MATERIAL FOR THIS TASK:
Content starts
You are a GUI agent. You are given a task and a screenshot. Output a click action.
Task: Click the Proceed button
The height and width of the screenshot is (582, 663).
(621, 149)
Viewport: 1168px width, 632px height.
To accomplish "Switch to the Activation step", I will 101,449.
Content ends
Content starts
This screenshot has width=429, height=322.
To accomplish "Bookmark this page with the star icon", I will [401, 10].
Content ends
Content starts
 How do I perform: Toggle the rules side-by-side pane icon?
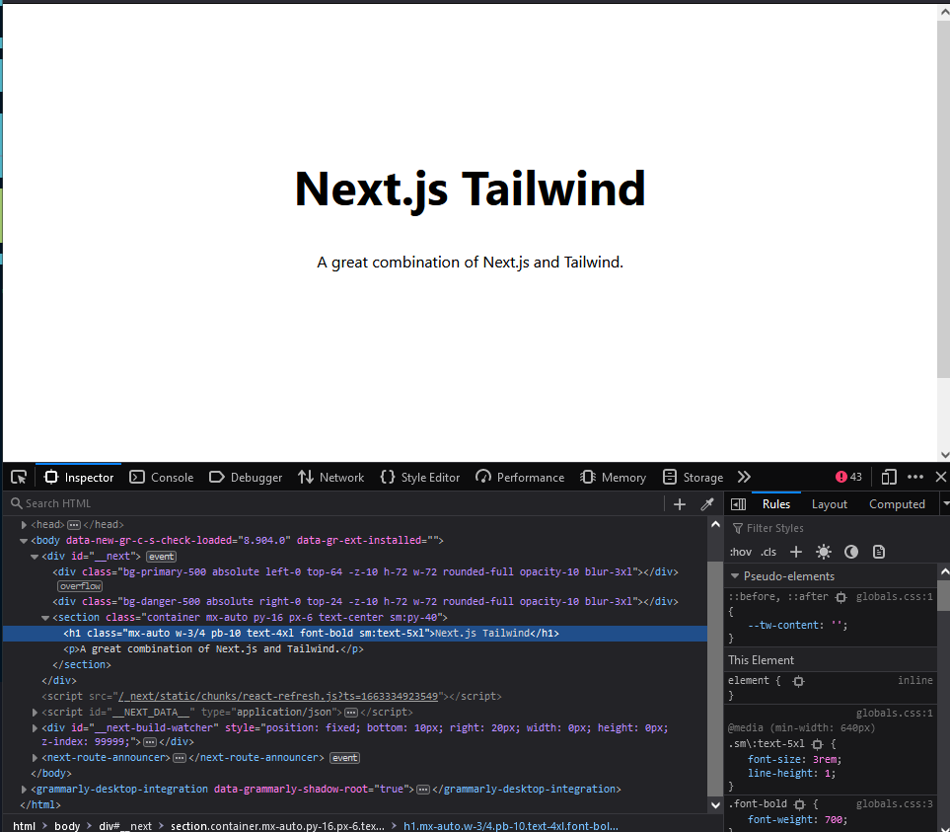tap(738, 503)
Content ends
GOAL OF THE EXERCISE: Only the lines that hold the word "accomplish" are wanted; each should be pulled from the records.

RESULT OF THE TASK:
To accomplish "Switch to the Activation step", I will 101,449.
To accomplish "Bookmark this page with the star icon", I will [401, 10].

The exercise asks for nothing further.